Retype the records below exactly as they appear, but leave out any pictures.

Collected data
________________

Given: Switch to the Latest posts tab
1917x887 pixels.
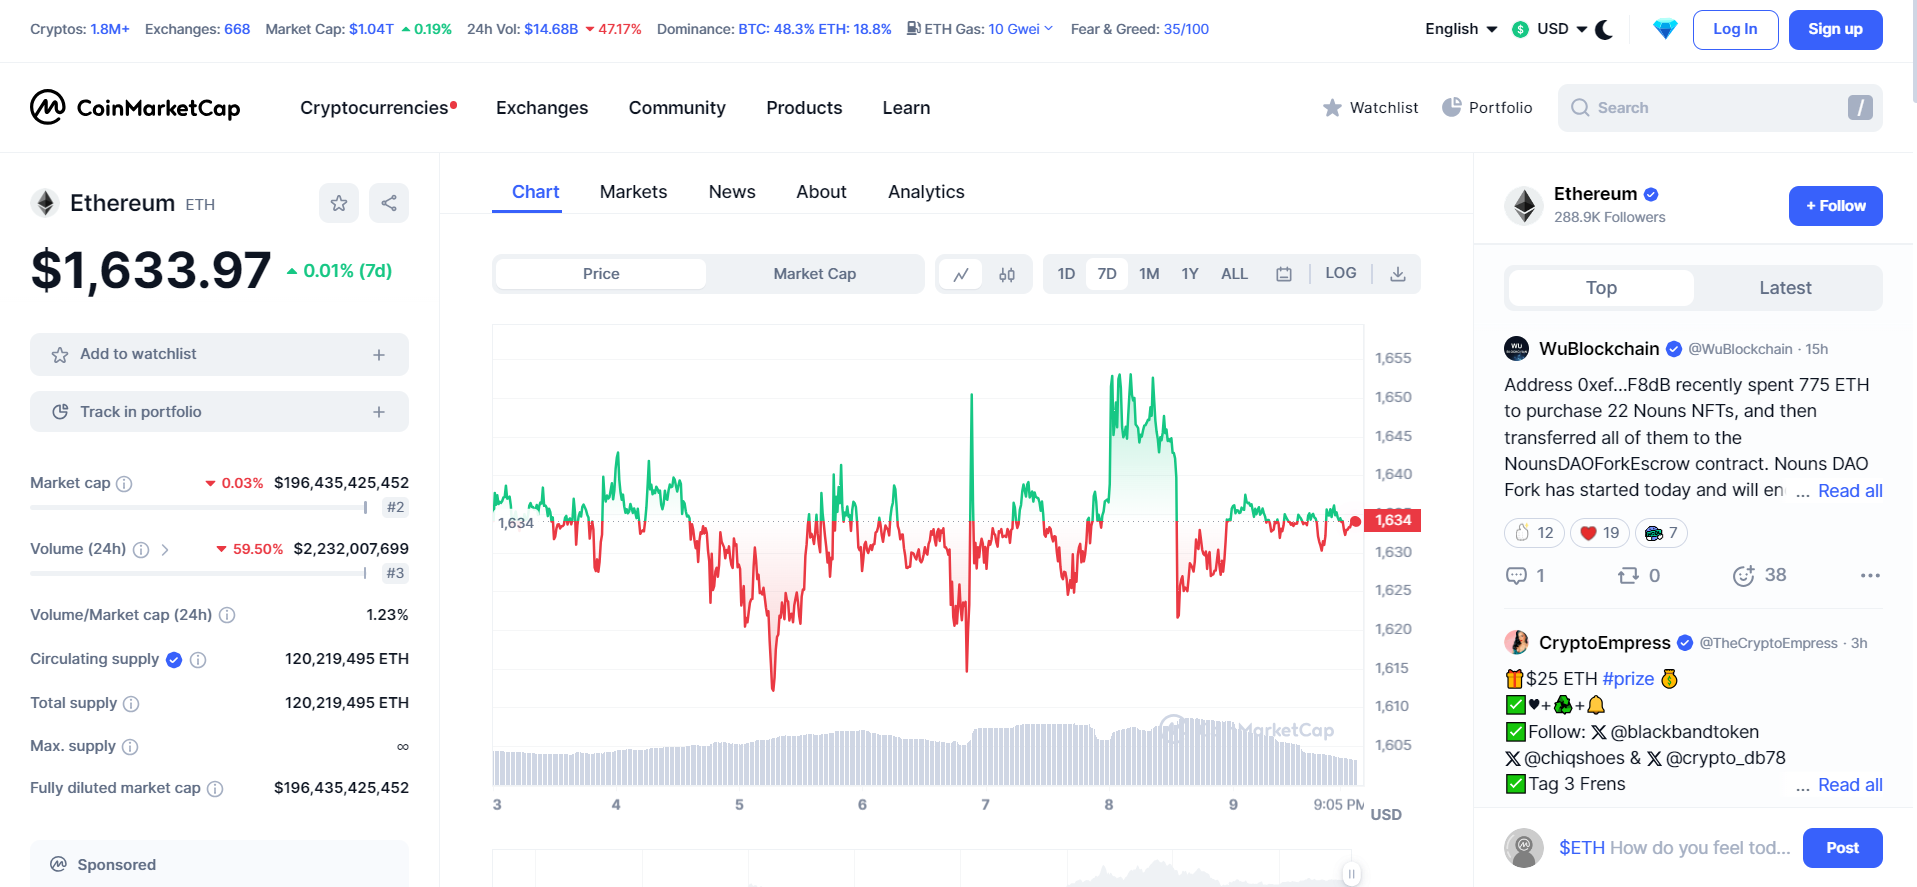Looking at the screenshot, I should point(1785,288).

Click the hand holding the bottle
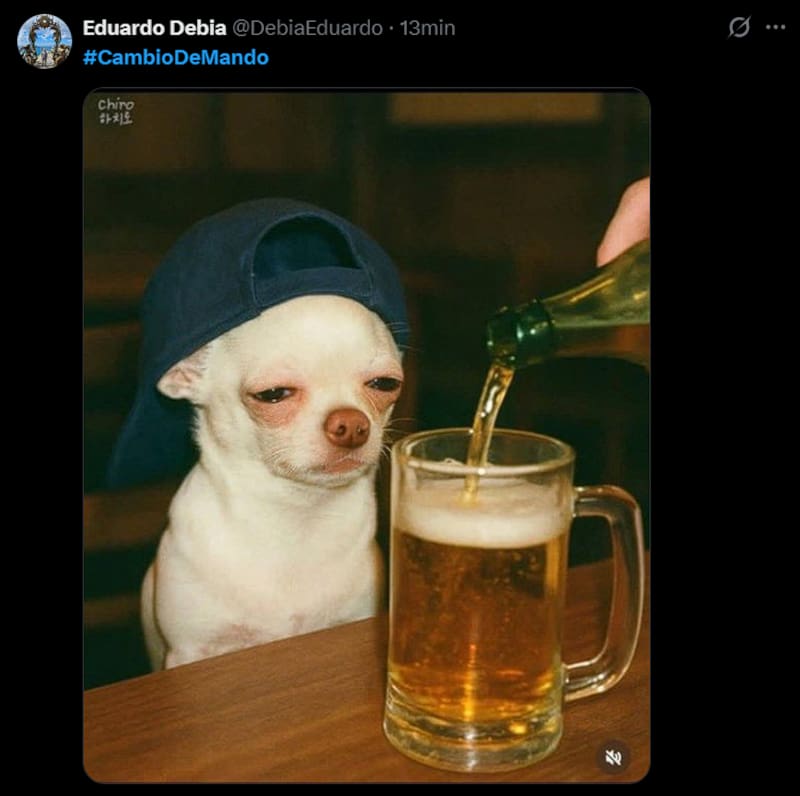coord(625,220)
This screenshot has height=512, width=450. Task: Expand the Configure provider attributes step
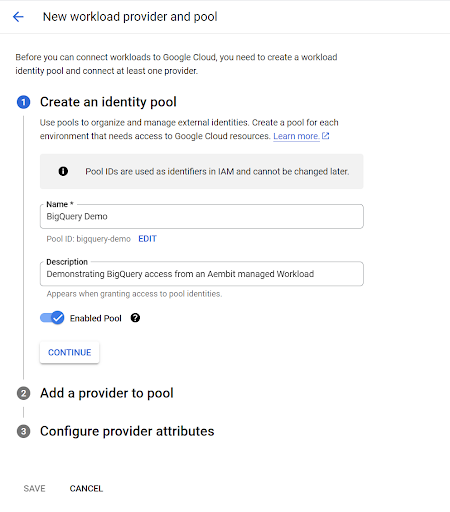click(127, 431)
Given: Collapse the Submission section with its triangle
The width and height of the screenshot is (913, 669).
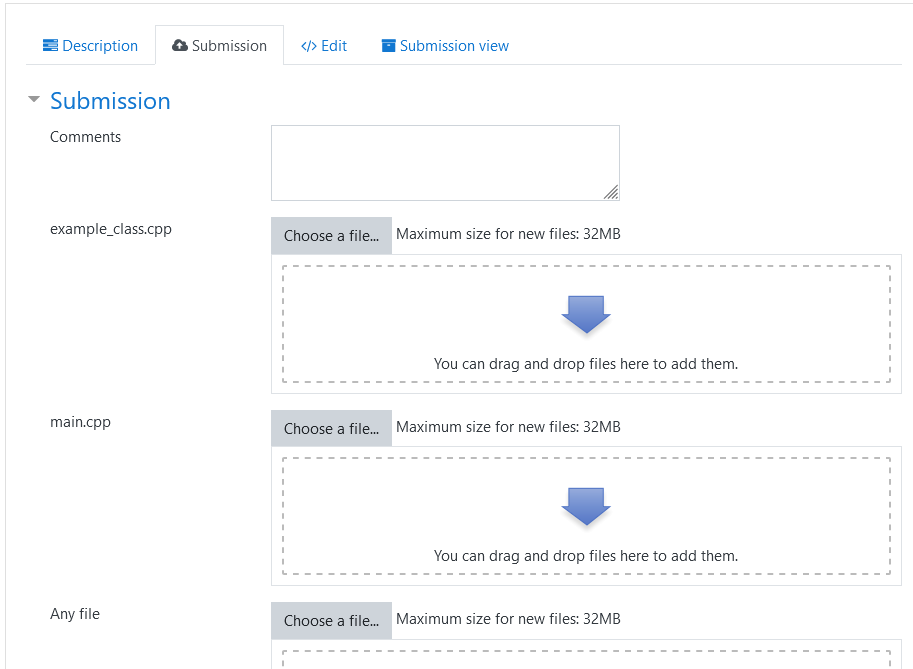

________________

## [Answer space]
Given: Switch to the Latest posts tab
1917x887 pixels.
Looking at the screenshot, I should point(1785,288).

Click the hand holding the bottle
coord(625,220)
This screenshot has height=512, width=450. Task: Expand the Configure provider attributes step
click(127, 431)
Given: Collapse the Submission section with its triangle
The width and height of the screenshot is (913, 669).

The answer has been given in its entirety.